Buyers with incomes under $50,000 can no longer expect to find homes they can afford in any Rhode Island municipality. Higher income levels have also been affected, with homebuyers with incomes of $70,000 being reduced to four municipalities where they are likely to find a home they can afford – a decrease from seven municipalities in 2017. Even those households with incomes of $100,000 have six fewer communities to choose from.
Similarly, renters find themselves with fewer options. In 2018, Rhode Island households earning $50,000 or less could affordably rent in only three municipalities – Burrillville, Smithfield, and Woonsocket – and households earning the state median renter income of $32,361 could not affordably rent the average two-bedroom apartment in any Rhode Island city or town.
In Rhode Island, more than 140,000 households – or 35 percent – are considered housing cost-burdened, spending more than 30 percent of their income on housing. When Rhode Islanders’ incomes and housing costs are out of alignment, there is a chain reaction. The total estimated dollar value of the housing cost burden across the state’s households is nearly three-quarters of a billion dollars. Homeowners with mortgages are paying an average of nearly $7,000 above the threshold; for renters, that figure is just over $5,000.
“The amount of money that is collectively being overspent, which is $733,107,777, on housing costs in Rhode Island, is astronomical,” said Brenda Clement, Director of HousingWorks RI. “This money, which could otherwise be spent supporting local businesses, going towards education, or put into savings, is instead, burdening Rhode Islanders. It is now more critical than ever for the state to establish dedicated long-term funding to the development and preservation of affordable homes, so that every Rhode Islander has a safe, healthy, and affordable place to call home.”
Affordability becomes even more of a challenge when production is low. Over the past fifteen years, there has been a net gain of 2,212 long-term affordable homes–an annual average of 147 long-term affordable homes per year. In 2018, there were only 166 long-term affordable homes produced, a 22 percent decrease from the previous year.
This year’s Housing Fact Book further explores the ties between housing and transportation in relation to the state’s regional affordability. The Center for Neighborhood Technology (CNT) refers to the combination of these costs as the “affordability of place.” CNT’s premise is that the combined costs of housing and transportation should consume no more than 45 percent of a household budget.
Given the prevalence of cost burdened and severely cost burdened households across the Ocean State, it is nearly impossible for many Rhode Island households to achieve that cost ratio.
“Across the United States, more and more municipalities are recognizing the value in thinking strategically about planning housing and transit near jobs,” said Stephen Antoni, HousingWorks RI Advisory Board Chair and former President of the Rhode Island Association of Realtors. “We in Rhode Island cannot afford to overlook these connections to our state and local economies. With the state currently involved in strategic planning for both housing and transit, the time is now to cement these connections in order to ensure that accessibility is a reality for all Rhode Islanders.”

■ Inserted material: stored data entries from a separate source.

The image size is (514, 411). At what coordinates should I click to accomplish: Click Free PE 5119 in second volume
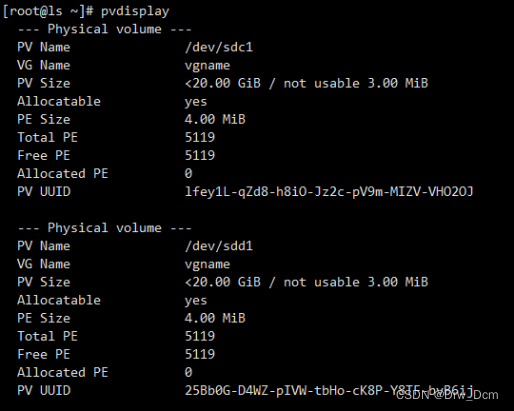(200, 354)
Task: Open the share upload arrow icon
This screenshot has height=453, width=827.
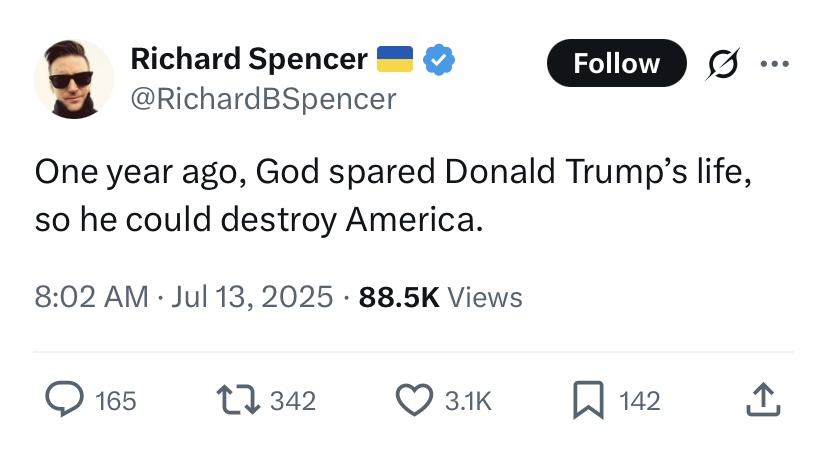Action: tap(763, 400)
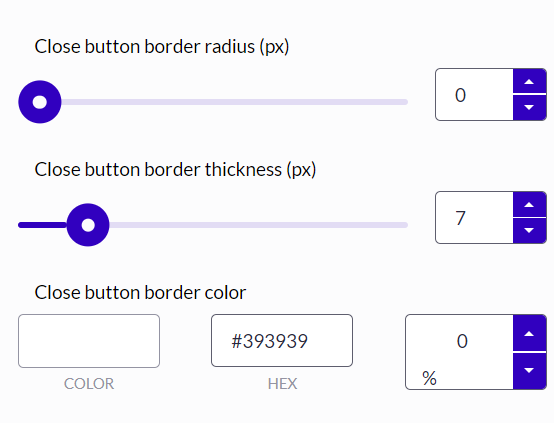The height and width of the screenshot is (423, 554).
Task: Focus the HEX field showing #393939
Action: [x=282, y=341]
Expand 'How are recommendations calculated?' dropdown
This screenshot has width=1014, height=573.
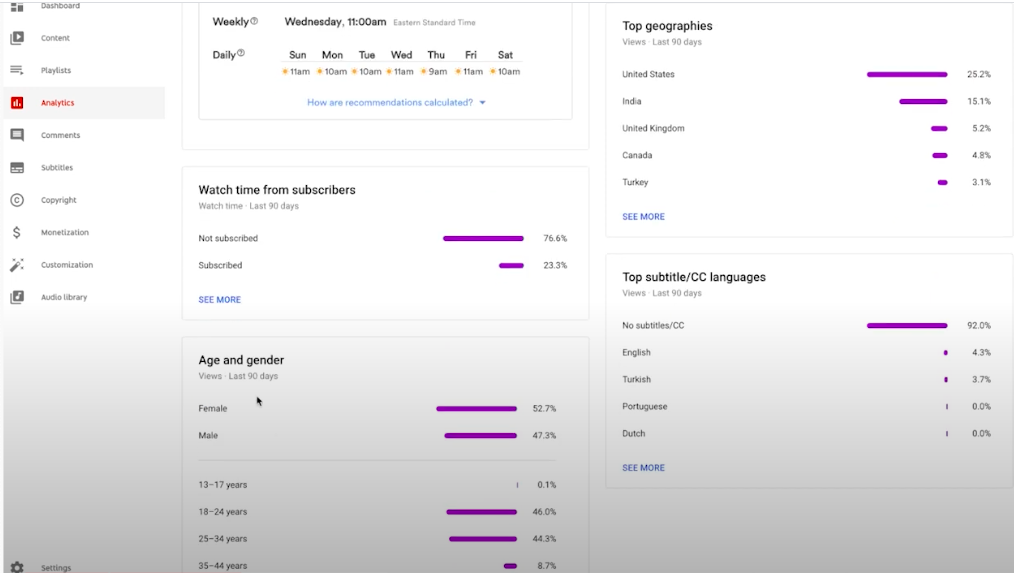396,102
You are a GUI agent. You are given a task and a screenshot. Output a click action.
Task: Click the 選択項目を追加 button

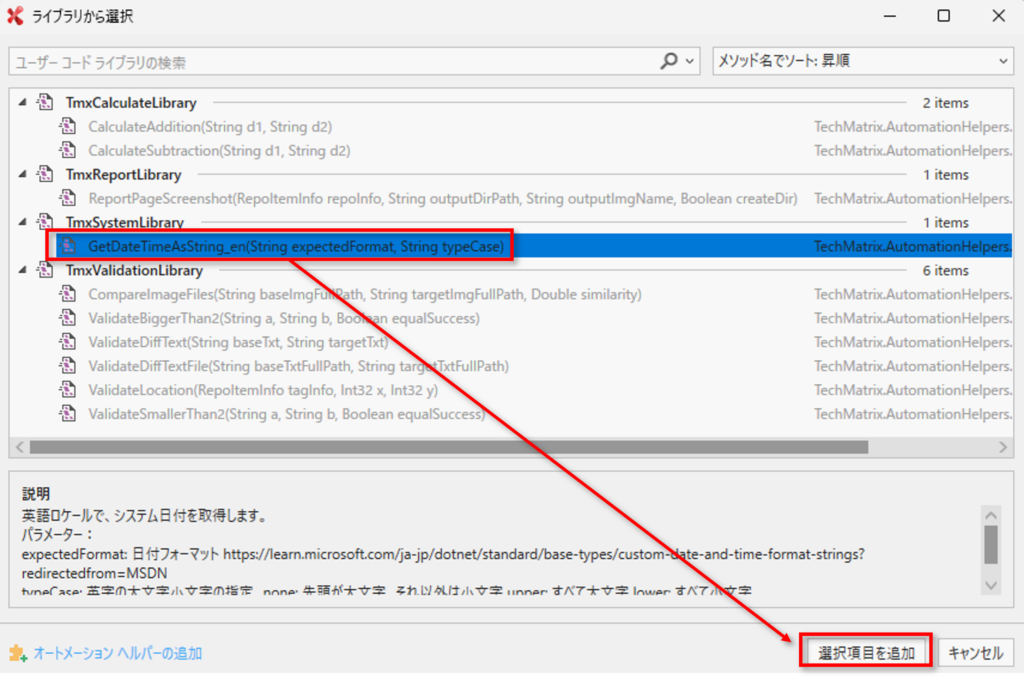coord(866,653)
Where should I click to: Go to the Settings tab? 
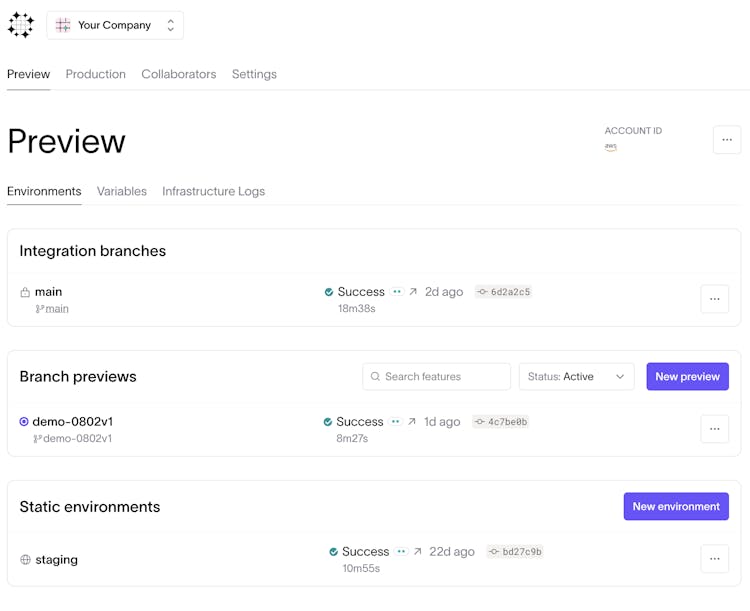pos(254,74)
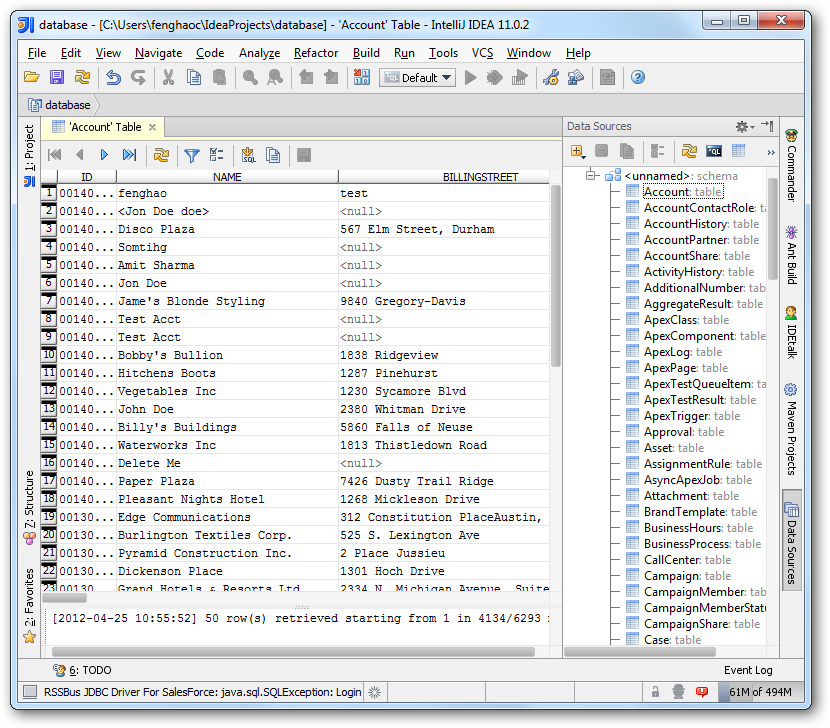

HousingWorks RI released the 2019 Housing Fact Book at their annual luncheon, which included a morning session. During the morning program, partners gathered to listen to a presentation of this year’s key findings, followed by a panel of local housing and transportation experts.
At the luncheon, community partners, industry leaders and elected officials were on hand to hear Daniel McCue, Senior Research Associate at the Joint Center for Housing Studies of Harvard University, speak about the state of the nation’s housing, and how research and data are critical components to driving the message of housing affordability forward.